One of the state's most abundant energy resources is a form of soft coal called lignite. Many lignite deposits lie close to the surface, easily reached with modern mining technology. Texas is the largest consumer of coal in the United States and in 2015 was the seventh largest coal-producing state.
In 1975, the Texas Legislature gave the Railroad Commission jurisdiction to regulate surface mining for coal and uranium. Companies mining coal/lignite in Texas must have a Commission permit and post a bond for each site they operate in the state. The goal of the coal mining regulations is that the mined land is returned to a condition that is as good as, or better than, it was before mining. Division field personnel make, at a minimum, monthly visits to mine sites, checking for compliance with coal mining regulations.
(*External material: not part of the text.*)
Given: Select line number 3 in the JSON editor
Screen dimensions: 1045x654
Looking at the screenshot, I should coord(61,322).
No surface mining for uranium is currently conducted but uranium exploration continues to be conducted for in situ uranium mining operations and is administered by the Surface Mining and Reclamation Division. (In situ uranium mining is regulated by the Texas Commission on Environmental Quality
). Active uranium exploration sites are inspected monthly.
The Surface Mining and Reclamation Division also administers a program to reclaim dangerous or environmentally harmful abandoned mine sites that were mined prior to the implementation of the federal surface mining law in 1975 to ensure the safety of the public and protect the environment by eliminating these hazardous abandoned mines throughout the state.